[Exercise] Each record should be set down again so that it matches the original exactly.

Top of Supplied information

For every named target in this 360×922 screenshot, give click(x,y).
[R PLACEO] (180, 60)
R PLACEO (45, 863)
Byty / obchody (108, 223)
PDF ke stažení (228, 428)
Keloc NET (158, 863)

Bottom of Supplied information

[Task solution]
For every named target in this 360×922 screenshot, give click(x,y).
[R PLACEO] (180, 60)
R PLACEO (45, 863)
Byty / obchody (108, 223)
PDF ke stažení (228, 428)
Keloc NET (158, 863)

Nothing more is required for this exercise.